Provided material:
= = = =
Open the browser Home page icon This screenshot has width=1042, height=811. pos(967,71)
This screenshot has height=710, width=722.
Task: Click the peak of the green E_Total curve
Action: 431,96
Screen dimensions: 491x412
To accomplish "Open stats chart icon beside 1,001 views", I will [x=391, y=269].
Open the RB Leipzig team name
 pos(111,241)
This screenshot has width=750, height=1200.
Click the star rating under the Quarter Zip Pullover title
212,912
= = = =
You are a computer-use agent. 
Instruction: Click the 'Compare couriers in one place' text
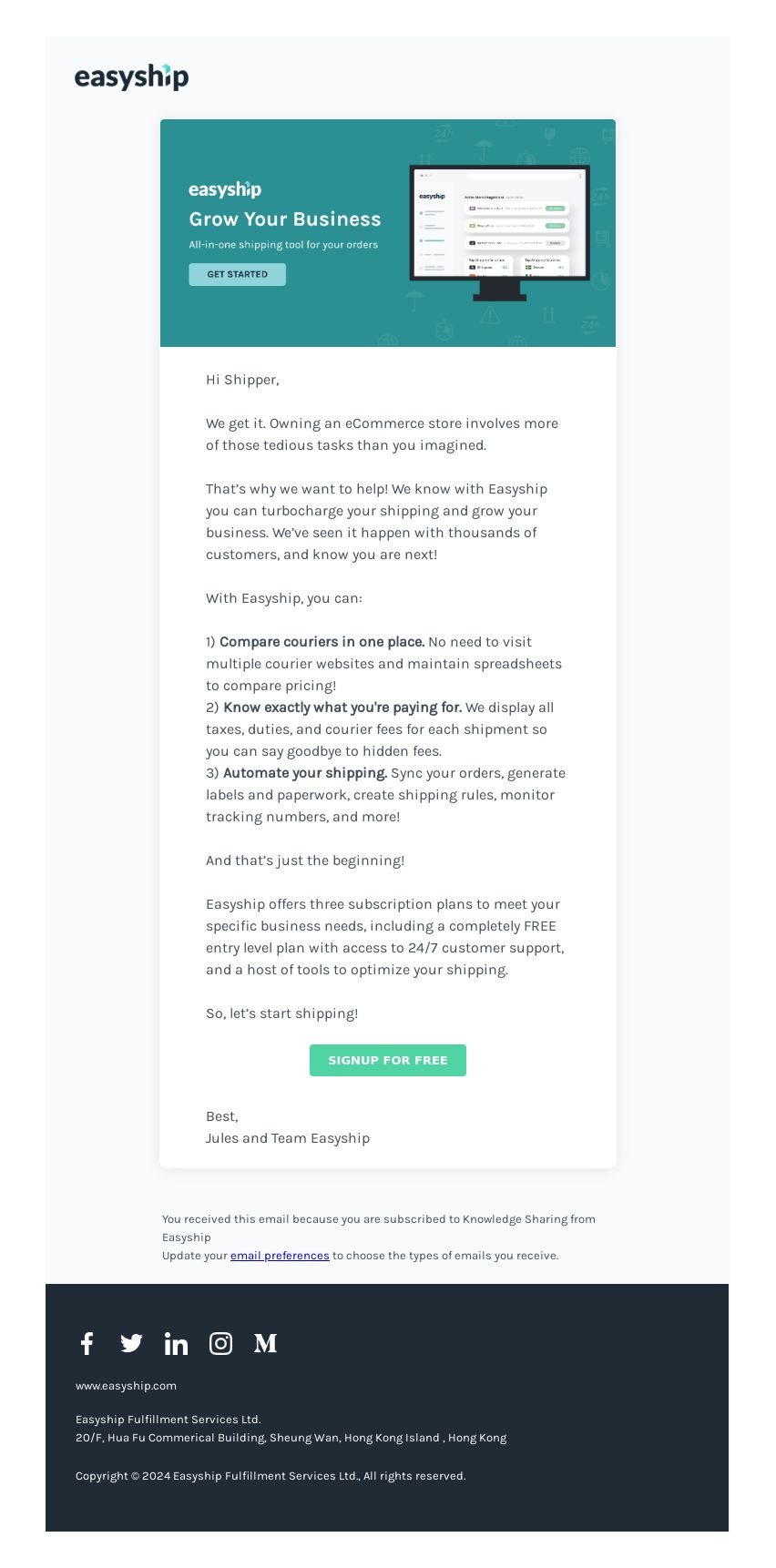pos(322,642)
= = = =
What is needed:
Copy range, inclusive: the line holding "Open the browser" to the line holding "This screenshot has width=750, height=1200.". Reproduce exactly those lines of the records above and no others.

Exercise output:
Open the browser Home page icon This screenshot has width=1042, height=811. pos(967,71)
This screenshot has height=710, width=722.
Task: Click the peak of the green E_Total curve
Action: 431,96
Screen dimensions: 491x412
To accomplish "Open stats chart icon beside 1,001 views", I will [x=391, y=269].
Open the RB Leipzig team name
 pos(111,241)
This screenshot has width=750, height=1200.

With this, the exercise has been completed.